### THE TASK
Those lines of the data that hold the word "agent" are to be copied out.

Stored records:
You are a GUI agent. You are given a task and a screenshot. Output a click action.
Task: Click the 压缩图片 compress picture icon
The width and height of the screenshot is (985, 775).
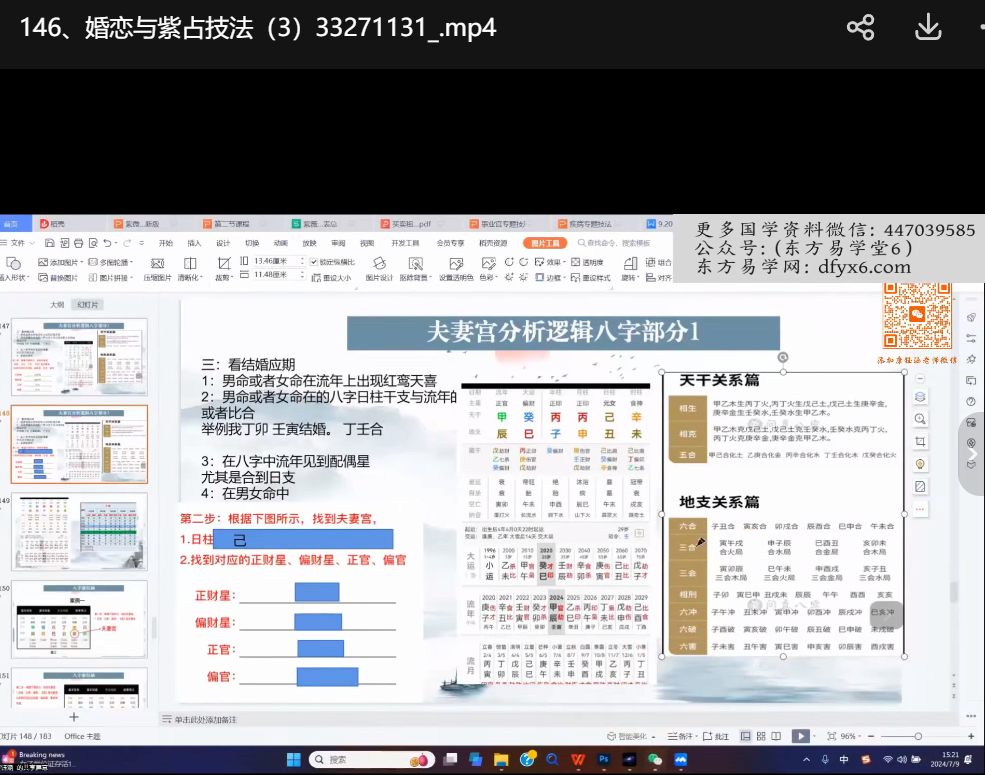click(157, 264)
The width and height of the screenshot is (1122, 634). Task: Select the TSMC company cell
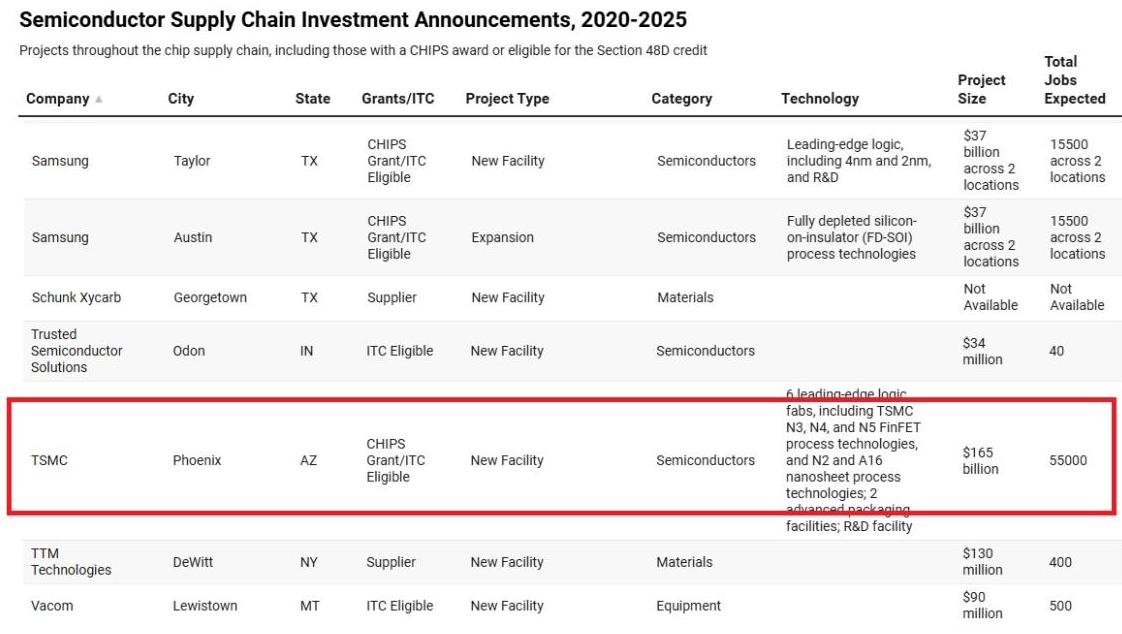tap(49, 461)
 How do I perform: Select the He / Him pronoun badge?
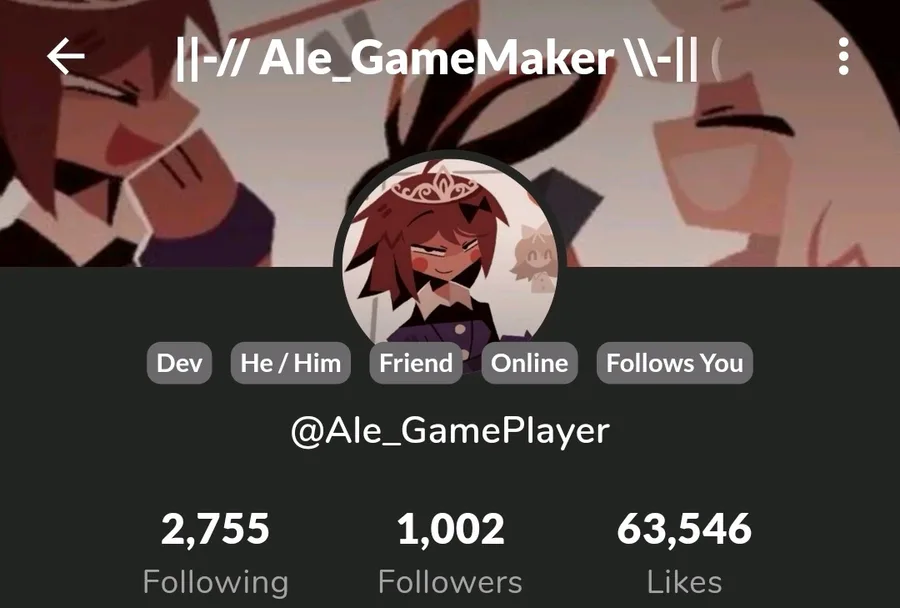click(290, 363)
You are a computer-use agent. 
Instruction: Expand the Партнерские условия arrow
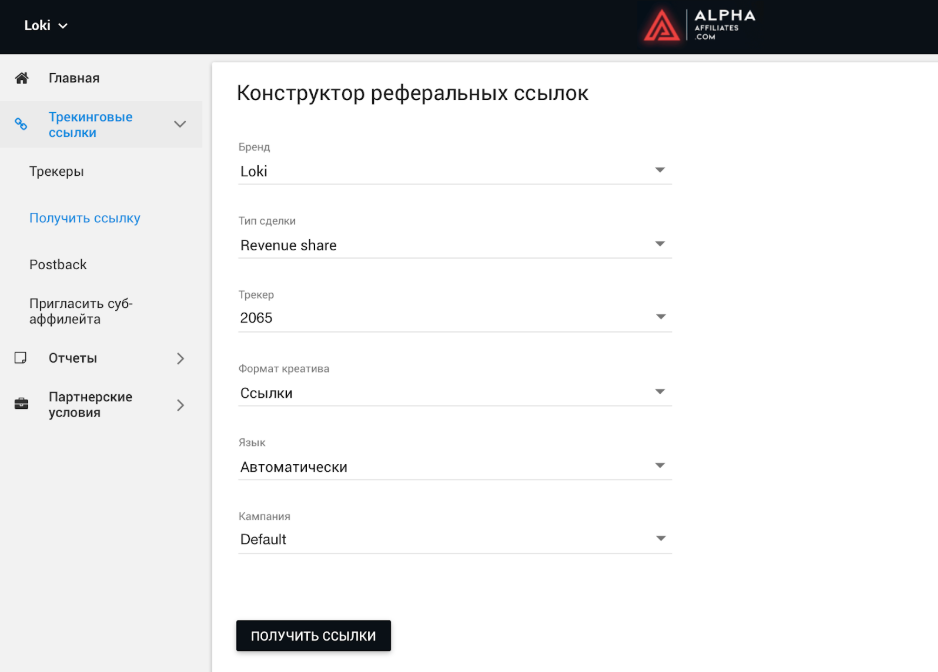click(x=181, y=405)
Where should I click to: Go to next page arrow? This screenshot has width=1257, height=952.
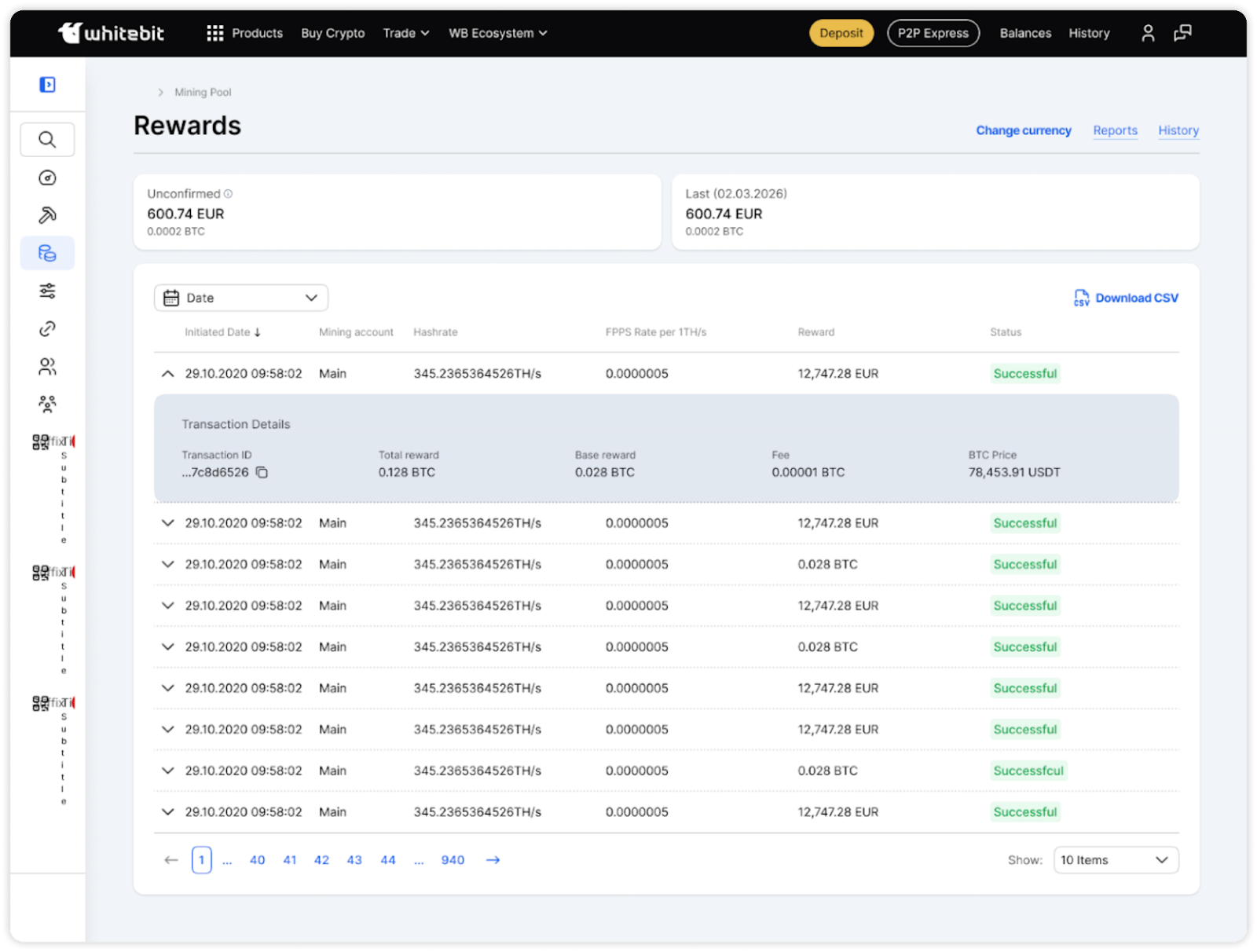click(x=493, y=860)

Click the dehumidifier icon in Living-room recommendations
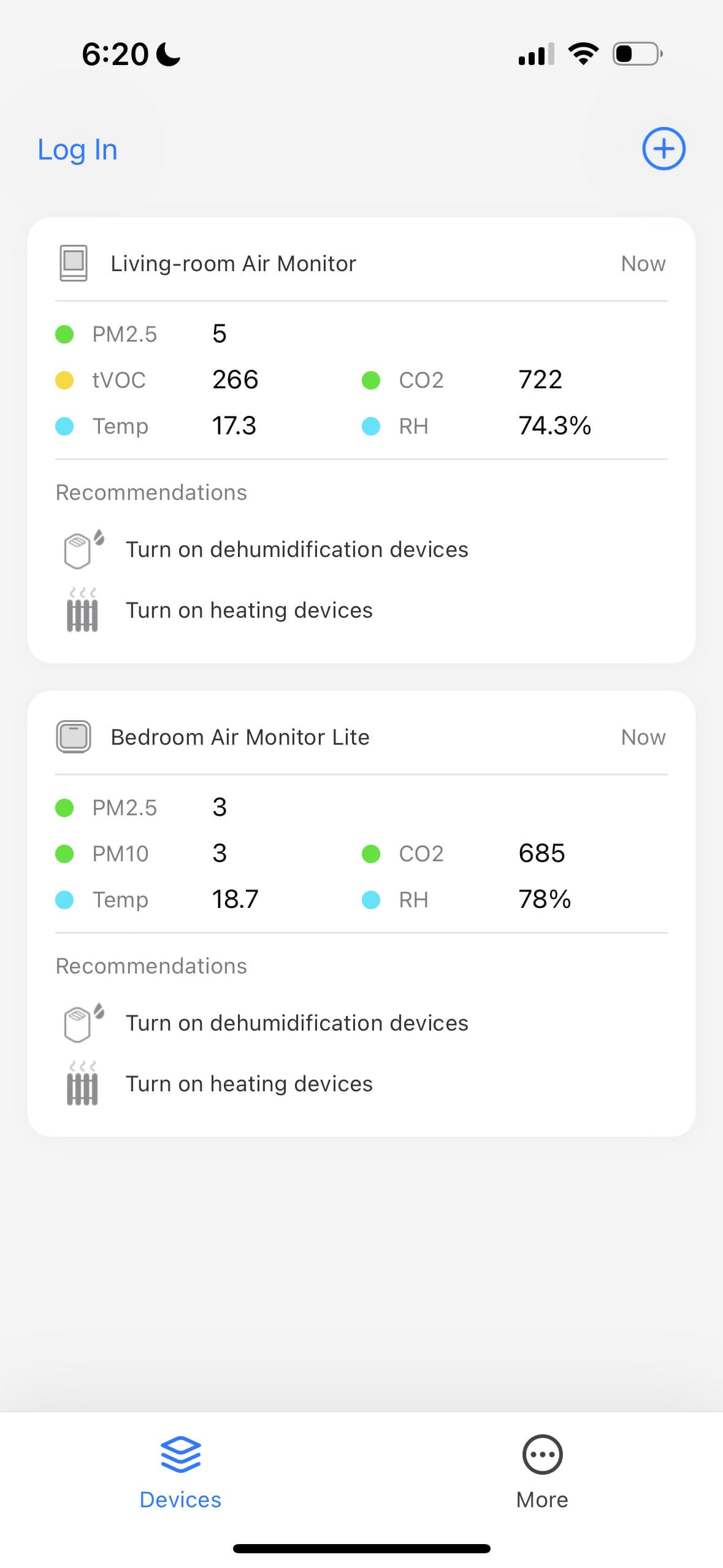tap(82, 548)
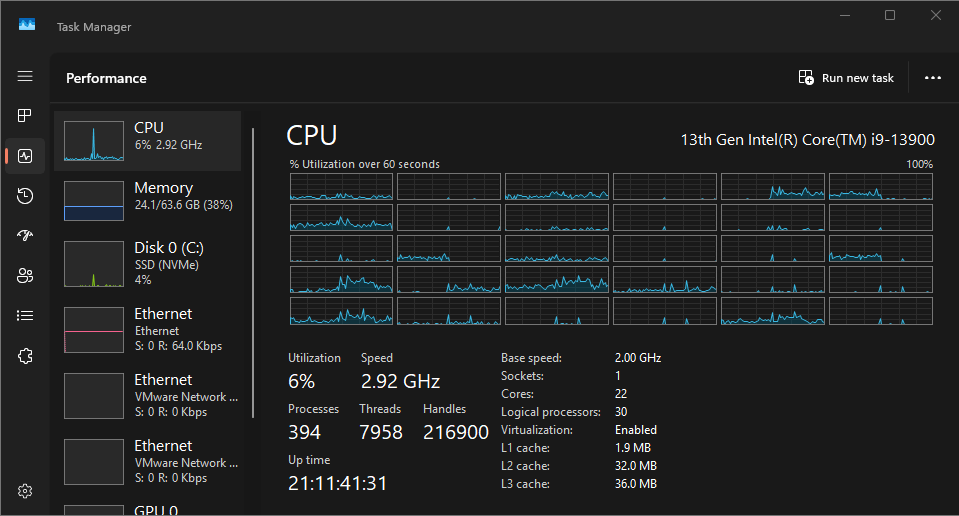Viewport: 959px width, 516px height.
Task: Select Disk 0 (C:) entry
Action: pyautogui.click(x=147, y=264)
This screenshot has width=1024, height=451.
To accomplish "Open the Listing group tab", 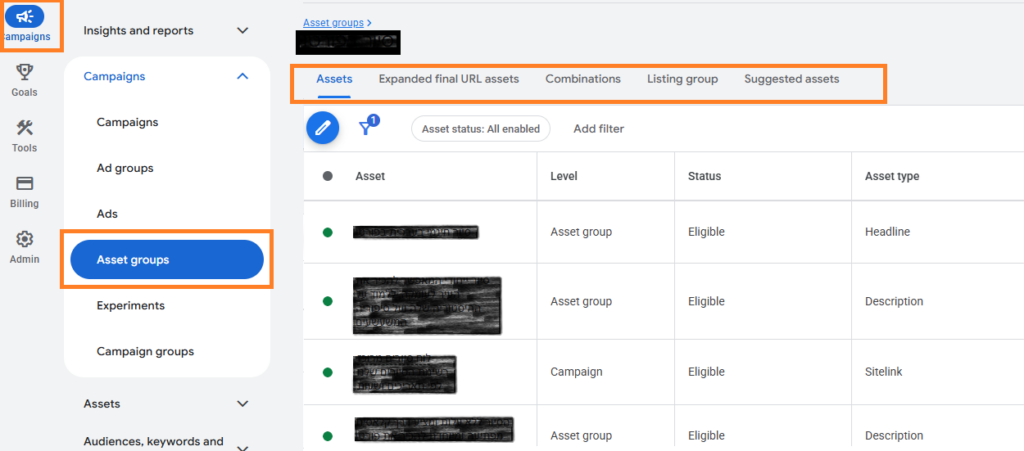I will [x=682, y=79].
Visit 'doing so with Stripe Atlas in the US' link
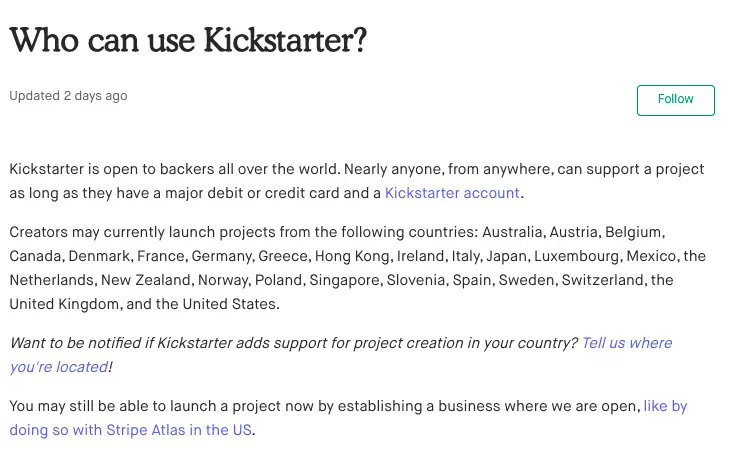This screenshot has width=735, height=462. click(x=130, y=430)
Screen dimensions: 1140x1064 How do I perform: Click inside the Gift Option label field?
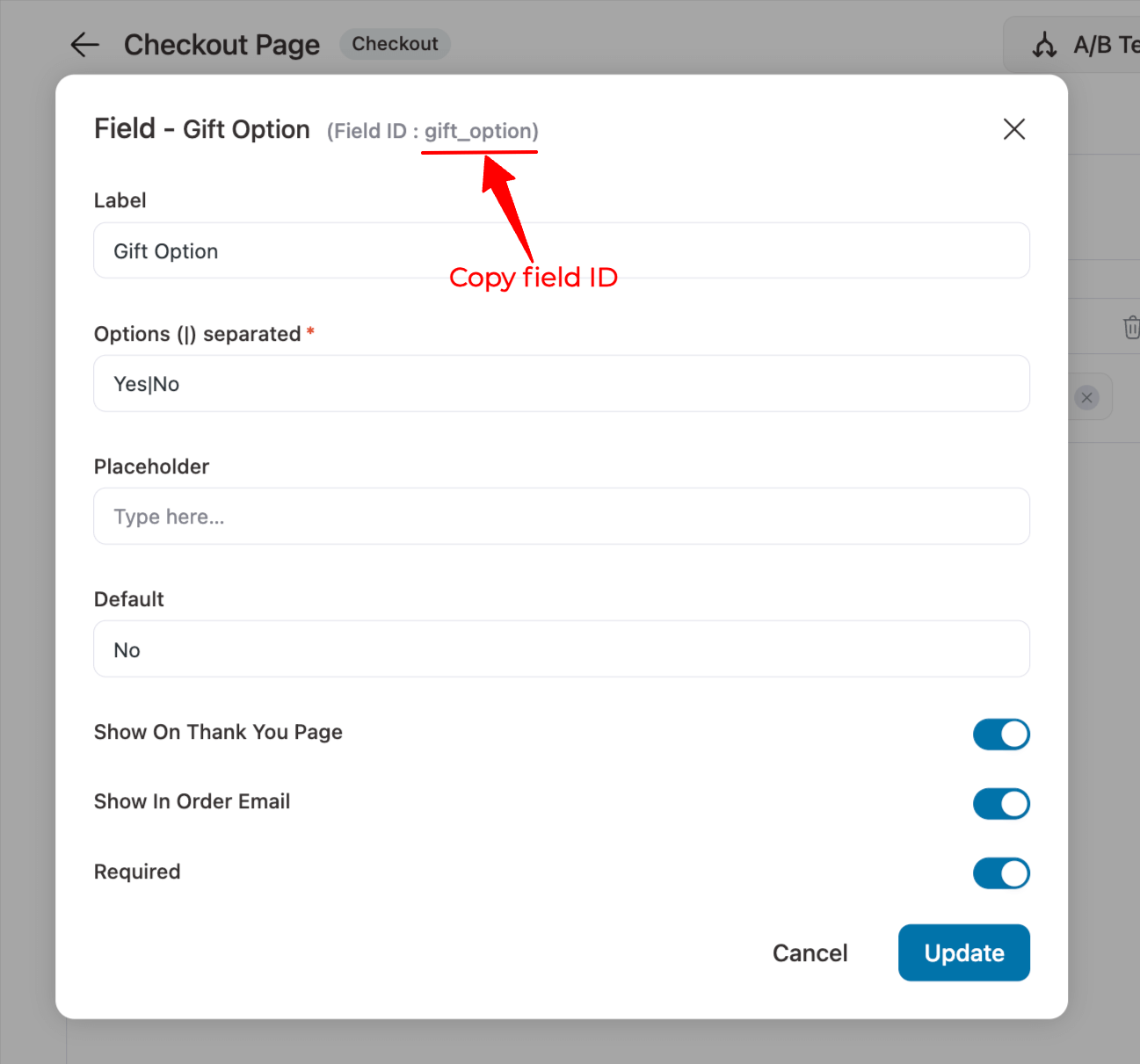pyautogui.click(x=561, y=250)
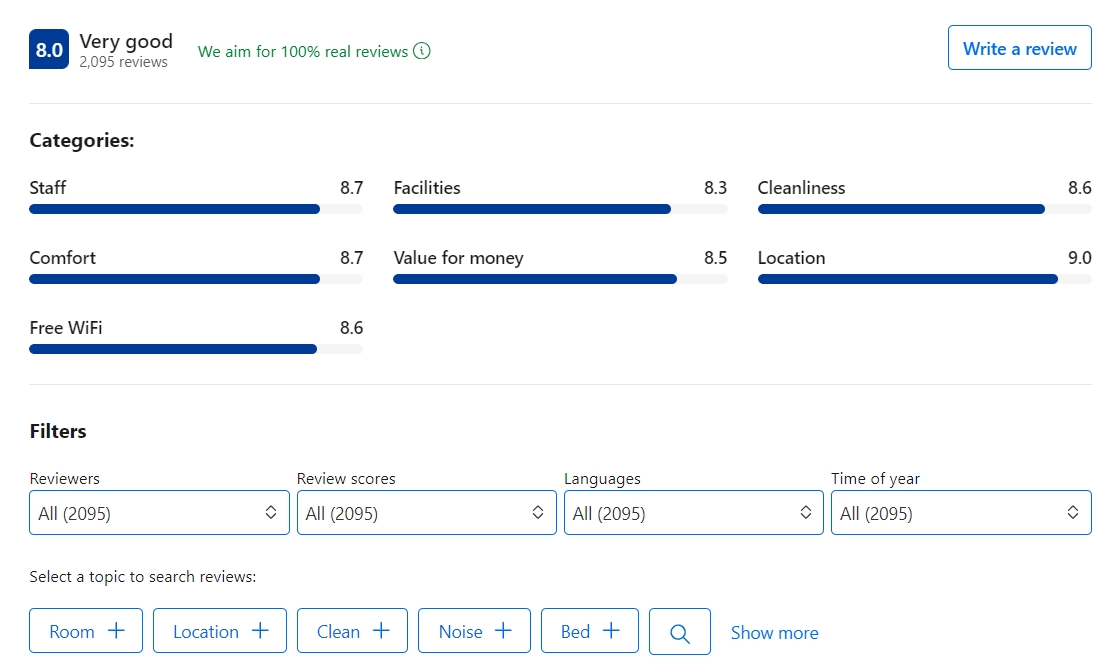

### ANSWER TO THE PROBLEM
You are a GUI agent. You are given a task and a screenshot. Output a click action.
You are a computer-use agent. 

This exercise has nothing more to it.